For any small business, everything needs to be orientated towards not remaining small for too long. Growth in business is not just a desirable result, it is necessary for survival. You might well think that it is okay to truck along at the same level indefinitely, recording the same sales and seeing the same monthly expenses and investments, but stagnation is nearly always the kiss of death for a small business. And there is a very good reason for this.
The reason why stagnation is ultimately bad for a business is that it doesn’t actually mean that the business will remain at the same level of profitability and expense. In fact, this is likely to decrease in time. The reason for this is that the appeal of existing inventory will continue to draw demand, but without any expansion to meet that new demand, you will eventually scare it off. In time, this could mean that the company fails.
So, how can you ensure that your business grows? Well, the first thing is to put a growth-positive strategy in place, something which effectively boils down to orientating operations towards making the kind of investments necessary for growth.
For example, an ecommerce company might decide to outsource fulfilment, allowing for a larger order load, and so operations could be orientated towards making that investment. There are many like examples of investments which promote growth, and one of the ways to ensure that a business grows is being able to make them.
Nevertheless, this is the proactive, positive side of growth.

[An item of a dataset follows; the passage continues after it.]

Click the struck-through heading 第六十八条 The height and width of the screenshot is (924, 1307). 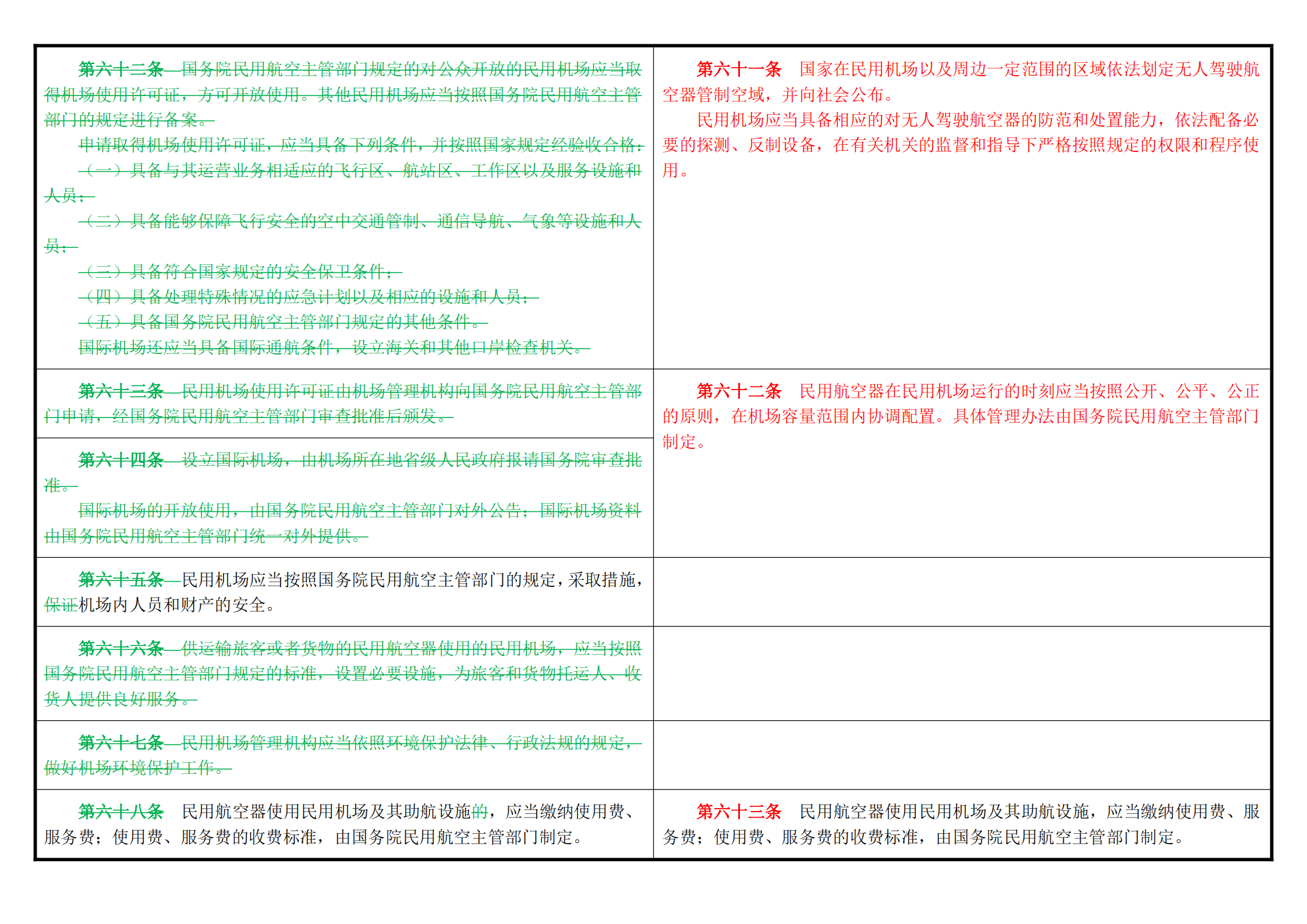coord(121,811)
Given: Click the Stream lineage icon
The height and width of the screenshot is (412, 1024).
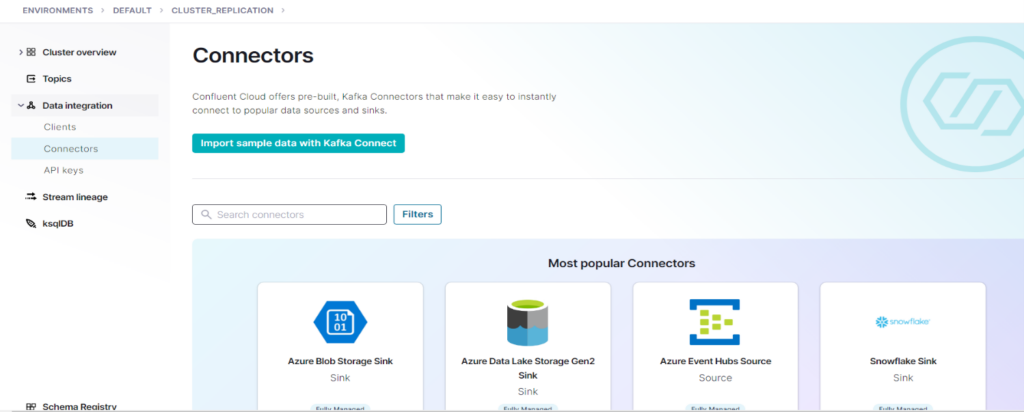Looking at the screenshot, I should tap(31, 197).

There is also a reactive negative side, which is responding to all the challenges associated with growth for a small business. There are countless different things that you could find is holding your business back and making it difficult for you to achieve growth.
These challenges nearly always revolve around not having the necessary funds to respond to problems, simply because the majority of your revenue is going on merely staying afloat. This is a dangerous situation, as it approximates to the deadly stagnation previously mentioned.
Before getting on to a few of these business challenges and obstacles to growth though, it is wise to give a special place to cash flow, as it can often be the source of many of these problems, if not the actual problem itself.
A healthy cash flow means being able to meet all financial obligations as and when these arise. If you are ever waiting for money to come in before you can meet a financial obligation, then there is a cash flow issue. Furthermore, growth is impossible until this has been rectified.
This is why so many different businesses turn towards things like invoice and debt factoring, which is a means of seeing the money needed upfront before paying it back later. Factoring service Thales Financial say that it is precisely in order to see growth that companies invest in invoice factoring, but real growth cannot be seen until the cash flow issues have been resolved.
Further Business Challenges
But what other challenges lie in between a company and seeing the type of growth that is necessary for its survival? Recruiting new employees is certainly one of the major things that is often necessary. Sometimes, expanded operations simply need more people to run them. There is also the issue of attracting new customers, which presupposes inventory expansion in time – another thing which requires a new investment.
And that, really, is the unifying factor here. Businesses need to make ever greater investments in order to grow. The challenge is being able to make them.